### Exercise
Pick out each line in the material below that contains the word "icon" and copy those lines.

### Source material
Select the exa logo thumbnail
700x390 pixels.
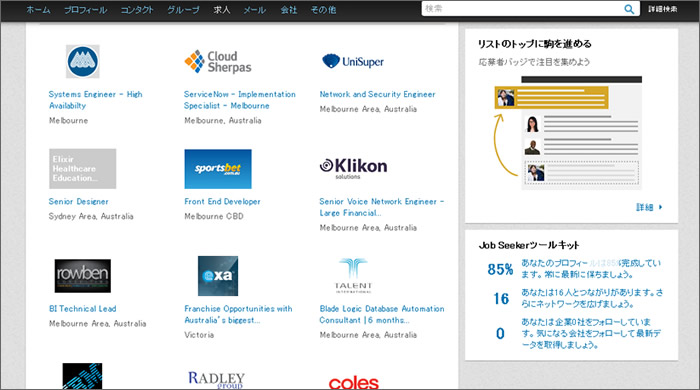tap(218, 276)
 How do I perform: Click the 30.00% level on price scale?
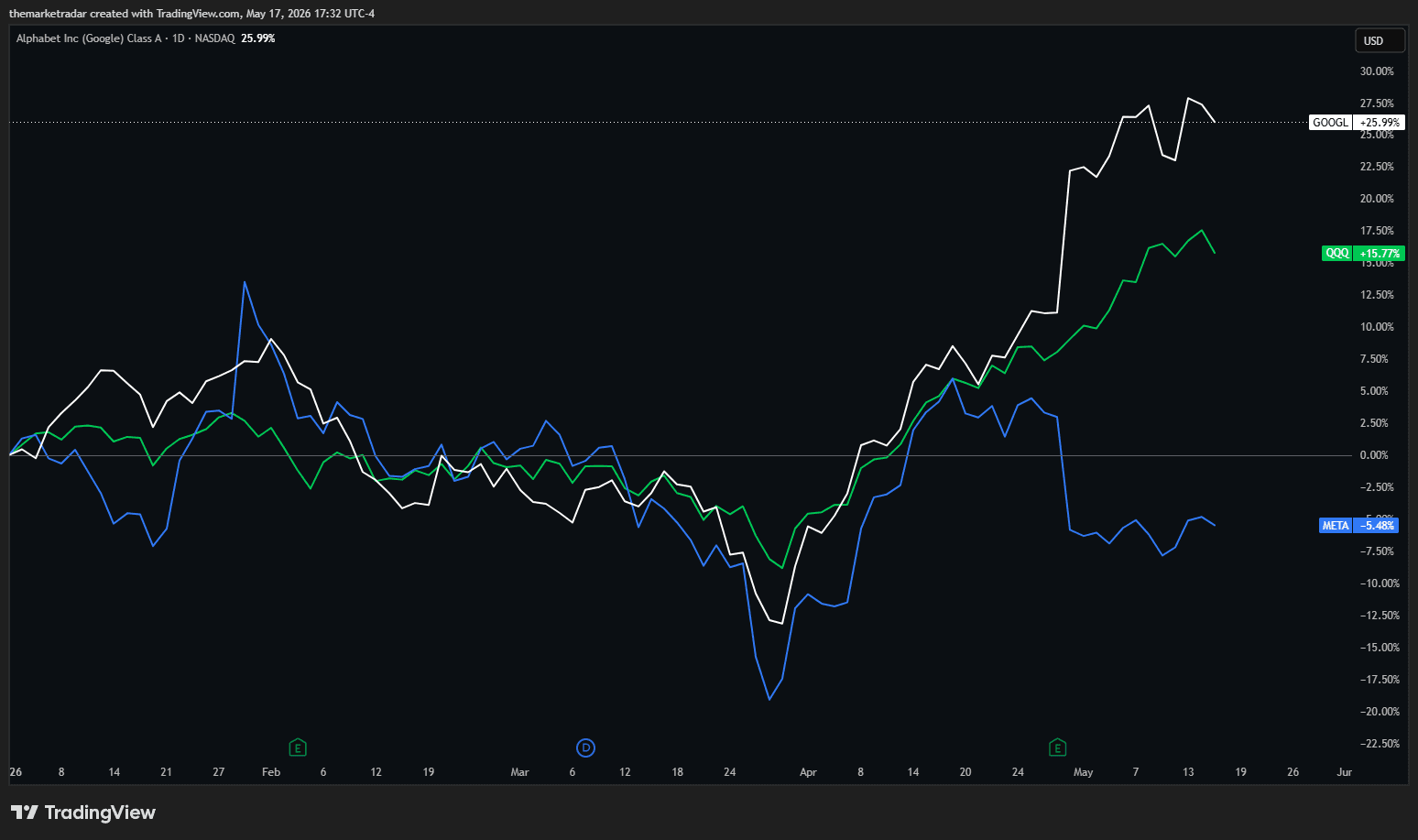click(1377, 71)
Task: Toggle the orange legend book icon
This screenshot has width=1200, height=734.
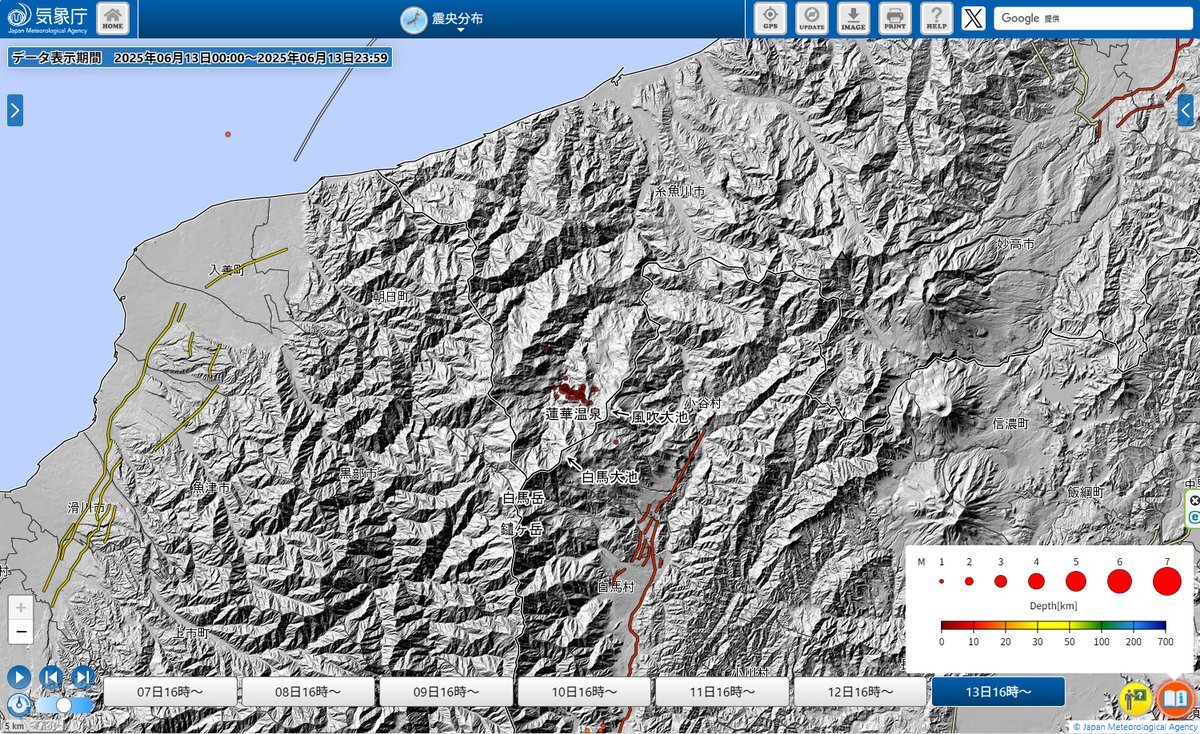Action: (1176, 697)
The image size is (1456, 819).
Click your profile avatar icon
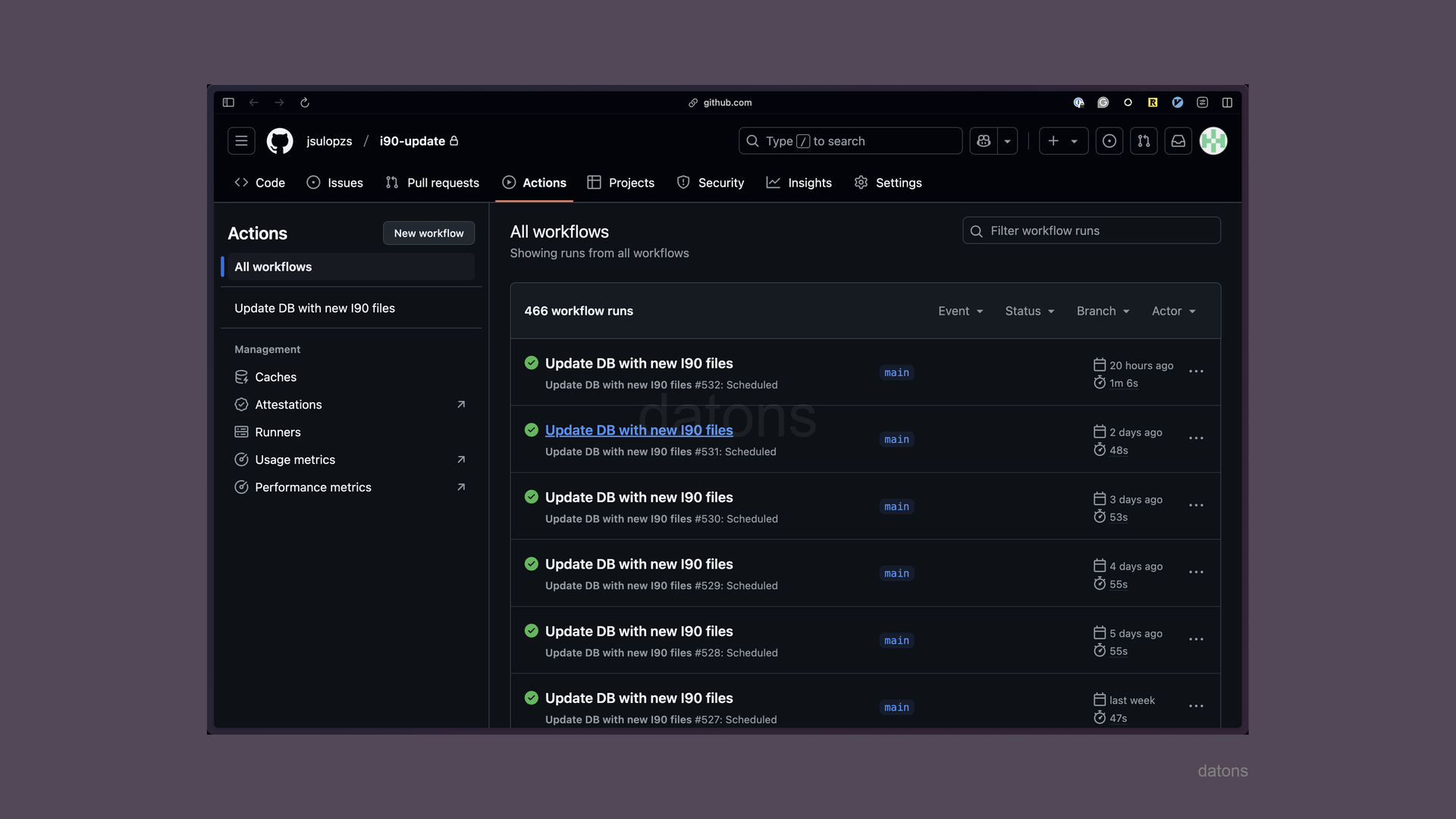click(x=1213, y=141)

### Full answer
Task: Toggle the orange legend book icon
Click your profile avatar icon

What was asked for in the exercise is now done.